4c7fb371.PNG本を読んでいたらちょっと気になった記述があったので調べてみました。
「クロソイド曲線」です。
聞いたことはあったり、作図したりしたことはありましたが、実際のステアリングの動きと曲線との関係をイメージしながら考えたことはなかったので、忘れないようにweblogしておきます。
第二東名ができるまで
直線と曲線の間、右曲線と左曲線の間には、クロソイド曲線という緩和曲線を使います。クロソイド曲線とは、一定速度で走る自動車のハンドルを一定の角度できりつづけたときに自動車が描く曲線のことです。このとき自動車は渦巻きを描くように徐々に小さなカーブを描いていきます。カーブの度合いが徐々に変わるクロソイド曲線を使えば、ドライバーはハンドルを徐々に動かしていけばよいので高速走行中でも余裕をもって曲がることができます。またハンドルを少しずつ動かすことが、ドライバーに適度な刺激を与え、集中力を保ちます。


まぁ道路の設計では歴史があるものなんですね。
プロジェクトXでも取り上げられたことがあるという話しだし。
クロソイド曲線について
高速道路の円形のカーブの前後には、滑らかにハンドルを回して曲線区間を走行できるように、直線と円とを繋ぐ中間に緩和曲線が挿入されます。これをクロソイド曲線(clothoid)といいます。名神高速道路の線形設計にドイツの技術者が紹介して有名になりました。数学ではこれをCornuの螺旋といい、この曲線の立ち上がり部分がクロソイド緩和曲線として使われます。もともと緩和曲線という用語は鉄道の線路設計の用語でして、近似的に三次曲線が使われています。クロソイド曲線は遊園地のジェットコースターの曲線にも利用されています。もし直線から急に円に接続すると、つなぎ目で大きな加速度変化が起きて乗り心地も悪くなりますし、乗っている乗客が危険になります。Cornuの螺旋とは、曲率が、曲線に沿って測った長さに比例して増加または減少する曲線です。その全体図形は図6.3のようになります。通常の(x,y)平面座標系で表そうとしても、また極座標で表そうとしても簡単な式になりませんので、コンピュータがなかった時代には非常に数値計算の難しい曲線でした。
遷移区間での衝撃を緩和する方法としてクロソイド曲線を利用することができるならば、機械設計においてもクロソイド曲線を利用して衝撃を緩和することができるわけですね。
なるほどね〜
クロソイド曲線について
与えられた各点を厳密に通りうる補間法としては、3 次式スプライン補間[1]が広く知られているが、この手法では、始点からの移動距離と曲率の関係が複雑である。また、2 次元においては与えられた各点を通る補間方法として、移動距離と曲率とが正比例の関係であるクロソイド曲線を用いたクロソイド補間法が牧野らによって提案され、滑らかに補間できることが知られている[2]。
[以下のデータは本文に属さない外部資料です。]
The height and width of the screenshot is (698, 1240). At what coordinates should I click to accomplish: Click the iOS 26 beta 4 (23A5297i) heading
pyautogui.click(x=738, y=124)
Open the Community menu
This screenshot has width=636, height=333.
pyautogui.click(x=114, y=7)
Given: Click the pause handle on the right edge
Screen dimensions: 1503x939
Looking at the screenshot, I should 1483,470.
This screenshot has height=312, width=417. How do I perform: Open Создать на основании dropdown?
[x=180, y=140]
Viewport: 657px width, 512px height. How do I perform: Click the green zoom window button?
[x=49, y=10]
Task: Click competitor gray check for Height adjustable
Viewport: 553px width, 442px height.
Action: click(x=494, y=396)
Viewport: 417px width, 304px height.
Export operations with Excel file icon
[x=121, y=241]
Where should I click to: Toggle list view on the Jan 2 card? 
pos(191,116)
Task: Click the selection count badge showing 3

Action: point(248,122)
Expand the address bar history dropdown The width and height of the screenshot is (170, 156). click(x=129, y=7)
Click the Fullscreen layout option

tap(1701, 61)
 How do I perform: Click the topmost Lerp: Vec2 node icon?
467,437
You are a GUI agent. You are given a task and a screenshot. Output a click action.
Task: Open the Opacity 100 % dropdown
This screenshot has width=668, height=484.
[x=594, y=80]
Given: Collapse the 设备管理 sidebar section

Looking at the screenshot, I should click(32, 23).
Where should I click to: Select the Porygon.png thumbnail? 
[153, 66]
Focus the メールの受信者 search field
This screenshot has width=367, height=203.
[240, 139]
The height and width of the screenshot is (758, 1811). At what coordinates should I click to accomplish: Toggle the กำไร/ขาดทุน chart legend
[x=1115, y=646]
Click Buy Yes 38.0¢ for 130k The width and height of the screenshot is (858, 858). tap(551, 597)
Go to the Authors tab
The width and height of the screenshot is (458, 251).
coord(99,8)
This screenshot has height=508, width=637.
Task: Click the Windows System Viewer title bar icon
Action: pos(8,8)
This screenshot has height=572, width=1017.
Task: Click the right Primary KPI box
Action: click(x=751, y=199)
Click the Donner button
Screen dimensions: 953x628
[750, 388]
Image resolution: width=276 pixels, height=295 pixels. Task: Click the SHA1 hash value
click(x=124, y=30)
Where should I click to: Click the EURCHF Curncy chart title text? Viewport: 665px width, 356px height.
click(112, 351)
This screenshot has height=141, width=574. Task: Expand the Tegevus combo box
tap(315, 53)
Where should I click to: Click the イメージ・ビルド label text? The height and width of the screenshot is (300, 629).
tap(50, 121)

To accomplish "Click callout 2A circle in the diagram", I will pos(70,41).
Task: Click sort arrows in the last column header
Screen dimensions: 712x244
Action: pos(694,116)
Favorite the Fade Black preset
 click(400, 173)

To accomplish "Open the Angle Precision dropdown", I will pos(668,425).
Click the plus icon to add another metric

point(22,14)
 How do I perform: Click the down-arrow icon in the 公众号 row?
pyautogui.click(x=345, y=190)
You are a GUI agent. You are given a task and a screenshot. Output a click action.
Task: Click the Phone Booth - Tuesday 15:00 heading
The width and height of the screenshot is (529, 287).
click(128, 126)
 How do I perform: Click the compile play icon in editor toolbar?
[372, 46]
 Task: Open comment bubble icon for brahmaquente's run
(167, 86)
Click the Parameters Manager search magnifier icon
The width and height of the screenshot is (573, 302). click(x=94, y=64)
そこでクロソイド曲線を3 次元に拡張し自由点列の補間に用いれば、曲線の長さの関数として表されるクロソイド曲線の特徴より、例えば線速度を一定に保つような制御を容易に実現できると思われる。


ステアリング操作をスムースにすることが運転のスムースさにつながるわけですが、道路の形状というか、走るラインをクロソイド曲線でイメージしていけばステアリング操作も無駄がなくなるのではないでしょうか。
あくまでもグリップ走行での話しですが。